• _OBJETIVO_:
Responde según el bloque de texto que aparece más abajo:
1. ¿Qué garantía constitucional ampara a los protagonistas mientras los tribunales no desenreden el asunto?
2. ¿Quiénes se han apresurado a negar que el PP esté relacionado con esas fechorías?
3. ¿Qué nombre recibe el caso de los negocios ilegales mencionados?

• _BLOQUE DE TEXTO_:

****

Hasta que no sea desenredada por los tribunales la enmarañada madeja de los espionajes dentro del PP y de los negocios ilegales del caso Correa realizados a su sombra (o en su beneficio), los protagonistas de esos sórdidos manejos político-financieros tendrán la garantía constitucional de la presunción de inocencia que ampara a los imputados en procesos penales. Fortificados tras esa barrera institucional, Esperanza Aguirre y Mariano Rajoy se han apresurado a negar que el PP esté relacionado ontológicamente con esas fechorías. Sin embargo, los predecentes de ese tipo de escándalos en la España democrática han solido vincular de manera inextricable la corrupción individualizada de los bribones con la corrupción institucional de los partidos. No es fácil distinguir entre el cohecho pagado a una formación política y el soborno cobrado por un cargo público o funcionario en su propio beneficio, ni tampoco saber si el comisionista del frac que dice hablar en nombre de un partido se embolsa en realidad la coima recibida.

****

• _EXTRACTO DE DATOS_:
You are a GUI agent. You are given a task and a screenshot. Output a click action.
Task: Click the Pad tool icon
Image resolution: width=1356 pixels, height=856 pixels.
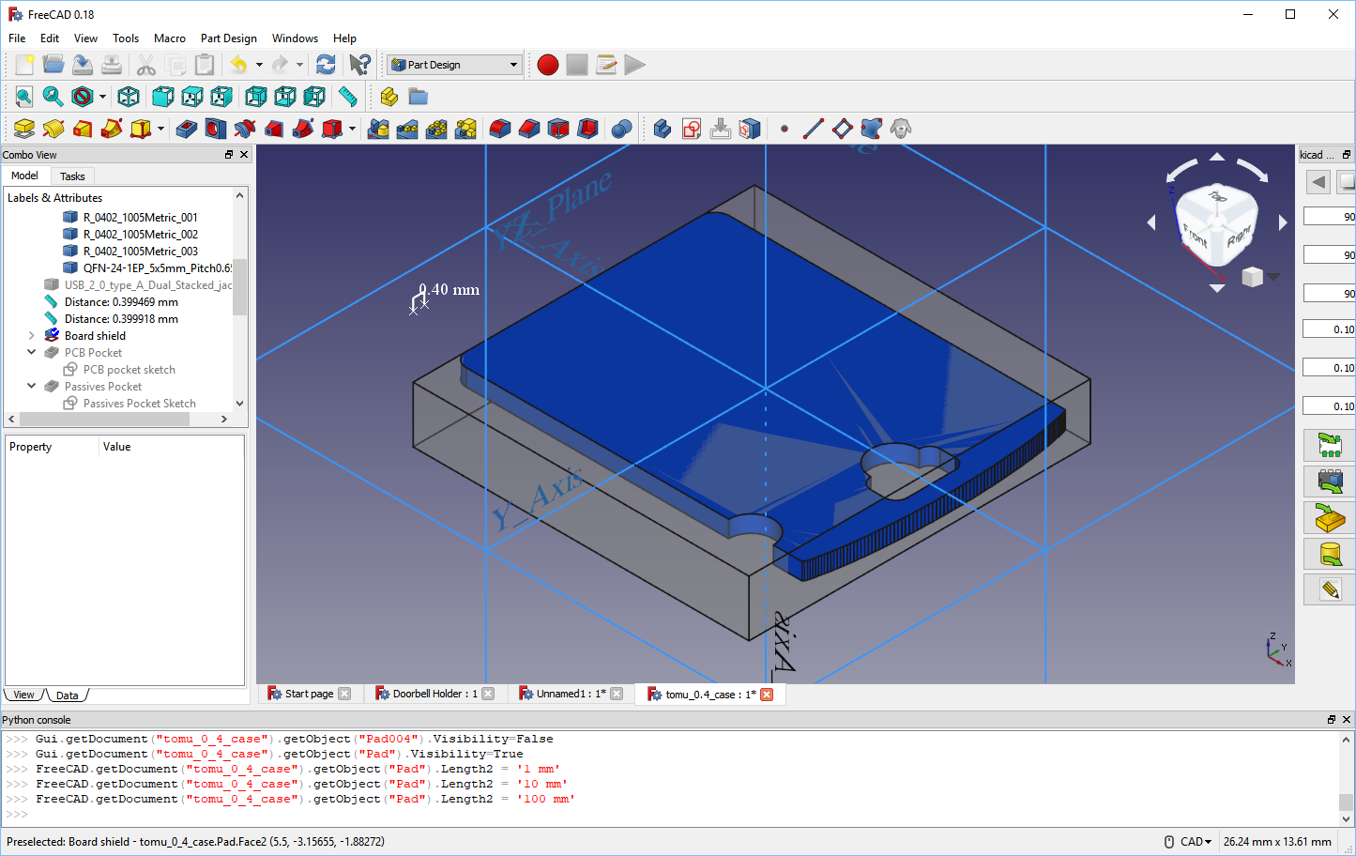[x=24, y=129]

****

• _SOLUCIÓN_:
1. La presunción de inocencia que ampara a los imputados en procesos penales.
2. Esperanza Aguirre y Mariano Rajoy.
3. El caso Correa.